JB

Reading and Writing Data with Python using Pandas

Reading and Writing Data with Python

Working Directory and File Paths

  • Purpose: To locate data for loading into Python.
  • Checking Current Working Directory:
    • Use the os module.
    • import os
    • os.getcwd() or os.get_current_working_directory() displays the current file system location.
  • Loading Data from Different Directories:
    • If files are not in the current working directory, the correct directory must be specified.
    • Example using os.chdir() to change the directory:
      • os.chdir('kaggle') (moves one level up from kaggle/working to kaggle).
    • os.listdir() or os.listdir() lists files and folders in a directory.
  • Example Scenario:
    • Navigating Kaggle environment directories:
      • Moving from kaggle/working to kaggle.
      • Listing directories to find the input folder.
      • Exploring input/titanic to find train.csv, gender_submission.csv, and test.csv.
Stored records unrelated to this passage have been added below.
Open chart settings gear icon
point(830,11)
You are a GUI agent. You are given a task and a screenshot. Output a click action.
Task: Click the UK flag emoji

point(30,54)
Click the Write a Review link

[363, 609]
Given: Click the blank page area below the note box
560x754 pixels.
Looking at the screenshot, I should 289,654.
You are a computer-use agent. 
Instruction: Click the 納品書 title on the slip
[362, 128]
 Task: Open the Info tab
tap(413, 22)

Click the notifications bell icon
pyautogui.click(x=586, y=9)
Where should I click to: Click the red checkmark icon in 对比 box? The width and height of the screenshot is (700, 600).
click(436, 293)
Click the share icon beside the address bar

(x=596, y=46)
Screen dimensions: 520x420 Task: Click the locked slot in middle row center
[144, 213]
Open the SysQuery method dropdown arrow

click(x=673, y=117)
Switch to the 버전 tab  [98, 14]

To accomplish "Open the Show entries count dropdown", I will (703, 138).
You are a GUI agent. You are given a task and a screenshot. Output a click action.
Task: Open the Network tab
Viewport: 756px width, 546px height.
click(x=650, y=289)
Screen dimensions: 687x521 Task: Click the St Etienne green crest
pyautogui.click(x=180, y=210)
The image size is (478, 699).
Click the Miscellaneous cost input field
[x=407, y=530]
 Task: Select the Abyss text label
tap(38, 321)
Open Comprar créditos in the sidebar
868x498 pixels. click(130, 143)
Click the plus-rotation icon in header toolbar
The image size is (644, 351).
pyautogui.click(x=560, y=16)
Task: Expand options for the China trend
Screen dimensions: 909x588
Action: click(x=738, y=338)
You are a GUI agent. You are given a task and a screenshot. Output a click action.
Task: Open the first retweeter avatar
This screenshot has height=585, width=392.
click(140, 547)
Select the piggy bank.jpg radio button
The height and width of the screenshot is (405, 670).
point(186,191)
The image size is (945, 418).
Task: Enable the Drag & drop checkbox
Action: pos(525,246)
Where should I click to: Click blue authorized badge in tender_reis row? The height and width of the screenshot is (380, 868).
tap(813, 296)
Reading Comma Separated Values (CSV) and Tab Separated Values (TSV) Files

  • CSV and TSV Files:
    • Common flat file data formats.
    • Readable and editable in spreadsheet programs like Excel.
    • CSV: Data values separated by commas.
    • TSV: Data values separated by tabs.
  • Reading CSV Files with pandas:
    • Use pandas.read_csv() function.
    • Example:
      • import pandas as pd
      • pd.read_csv('input/titanic/train.csv')
      • Loads the Titanic training dataset into a pandas DataFrame.
      • .head(6) displays the first six rows of the DataFrame.
  • Reading TSV Files with pandas:
    • Use pd.read_table() function.
    • Default delimiter is tab.
    • For other delimiters, use the sep argument.
    • Example:
      • pd.read_table('file.tsv')
      • pd.read_table('file.txt', sep='-') (if data is separated by hyphens).
    • Specifying tab character:
      • Use '\t' to represent a tab character in the sep argument.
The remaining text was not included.